İstanbul’da, terör örgütü DHKP-C’ye yönelik yürütülen kapsamlı bir operasyon gerçekleşti. Bu operasyon sırasında, aralarında eski Beylikdüzü Belediye Başkanı Şükrü Genç’in de bulunduğu 35 kişi gözaltına alındı. İstanbul Emniyet Müdürlüğü'ne bağlı Terörle Mücadele Şube Müdürlüğü ekipleri tarafından gerçekleştirilen bu operasyonda, örgütün eylem yöntemleri ve hedefleri hakkında önemli bilgilere ulaşıldığı belirtildi.
İstanbul’un farklı bölgelerinde gerçekleştirilen eş zamanlı baskınlarla DHKP-C ile bağlantılı olduğu belirlenen şahısların yakalanması hedeflendi. Operasyonun başlıca amacı, terör örgütünün İstanbul’daki yapılanmasını çökertmek ve olası eylemlerini önlemek olarak açıklandı. Gözaltına alınan isimler arasında, kamuoyunda bilinen figürlerin olması dikkat çekti. Eski Beylikdüzü Belediye Başkanı Şükrü Genç'in, operasyonun merkezinde yer alması ise medyada geniş yankı buldu. Genç'in, daha önceki dönemlerde partisiyle yaşadığı tartışmalar ve örgütle olan bağlantıları, gözaltına alınma nedenleri arasında sayılabilir.

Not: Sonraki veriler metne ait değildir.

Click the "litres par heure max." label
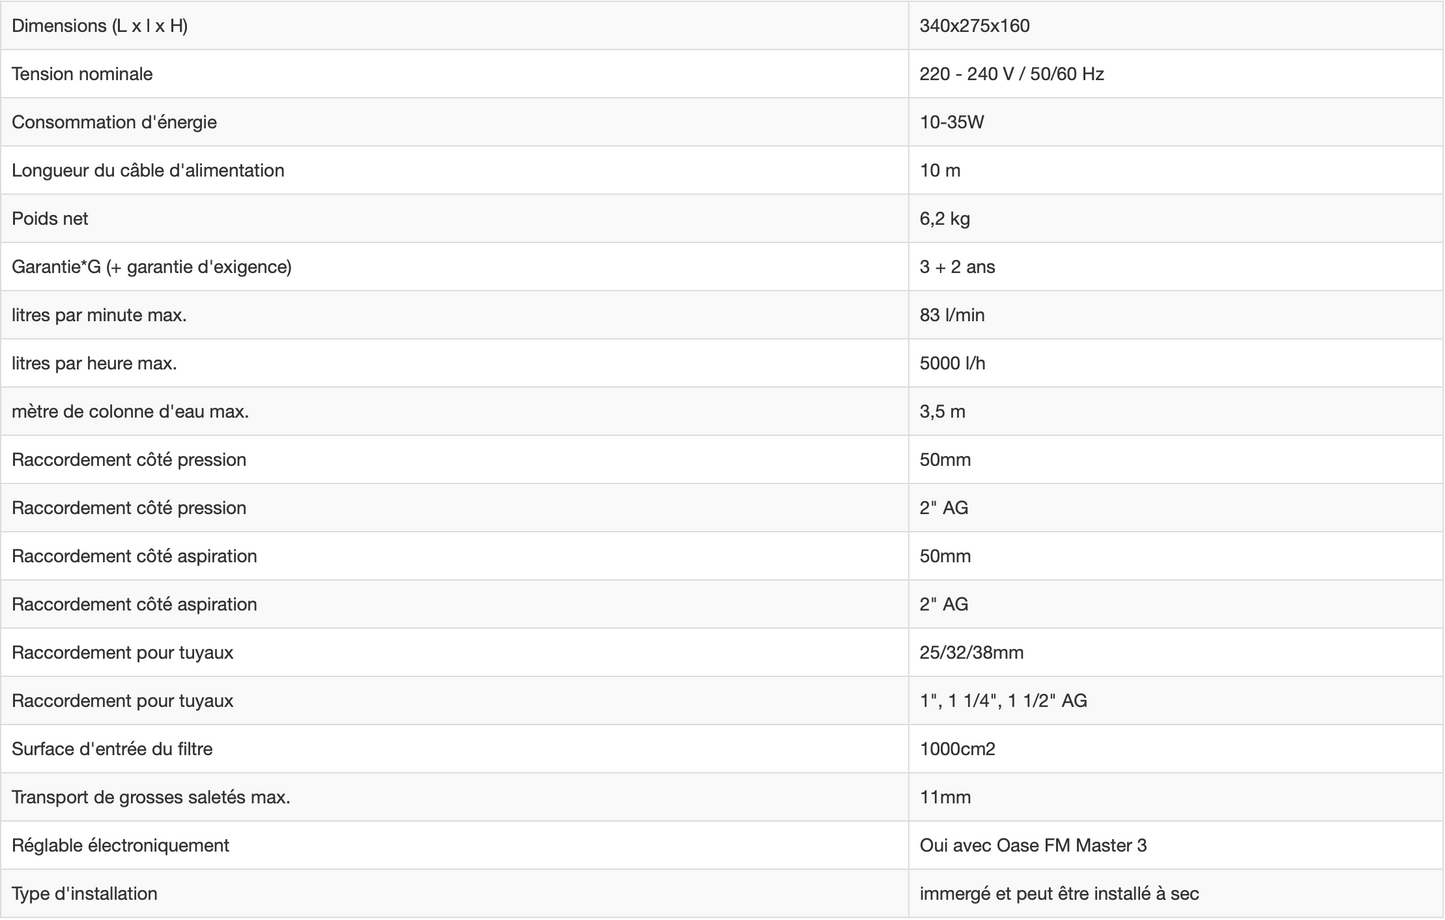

Söz konusu operasyon, İstanbul halkı arasında büyük bir infial yarattı. Birçok vatandaş, gözaltıları sosyal medya platformları üzerinden yakından takip etti. Gözaltında bulunanların, İstanbul’un sosyal ve siyasi yapısında etkili olan kişilerin bulunduğu biliniyor. Bu durum, toplumda terörle mücadeleye yönelik bir güven ortamı oluşturduğunun sinyallerini veriyor. İstanbul Emniyet Müdürlüğü, düzenlediği basın toplantısında, operasyonun amacının sadece bireyleri yakalamak değil, aynı zamanda toplumda güven duygusunu tesis etmek olduğunu vurguladı. Terörle mücadeleye yönelik faaliyetlerin hız kesmeden sürdürüleceği ve benzer operasyonların gerçekleşebileceği duyuruldu.
Operasyonun sonuçlarının ne olacağı ve gözaltına alınanların davalarının seyri, kamuoyu tarafından merakla izleniyor. DHKP-C’nin günümüzdeki durumu, Türkiye’nin güvenlik politikaları ve terörle mücadele stratejileri konusundaki tartışmaların da derinleşmesine yol açabilir. Uzmanlar, bu tür operasyonların terör örgütlerinin yalnızca toplumsal yapıya değil, siyasi arenaya da yansımalarının olabileceği konusunda uyarılarda bulunuyor. Özellikle siyasetteki etkili figürlerin bağlantılarının öne çıkarılması, gelecekte benzer olumsuz durumların yaşanmaması adına önem taşıyor.
Son olarak, DHKP-C operasyonlarının İstanbul’daki diğer belediyelere ve siyasilere de sıçrayabileceği, bu konudaki yasal süreçlerin ve incelemelerin derinleştirilmesi gerektiği ifade ediliyor. İstanbul’un güvenliği açısından acil önlemlerin alınması gerektiğinin altı çiziliyor. Böylece, toplum içinde huzurun sağlanması ve güvenlik endişelerinin en aza indirilmesi hedefleniyor. İstanbul halkı, bu operasyonların sonuçlarını merakla beklerken, güvenlik güçlerinin daha fazla destekle bu tür yapıları çökertmek için kararlılıkla çalışmalarını sürdüreceği mesajı verildi.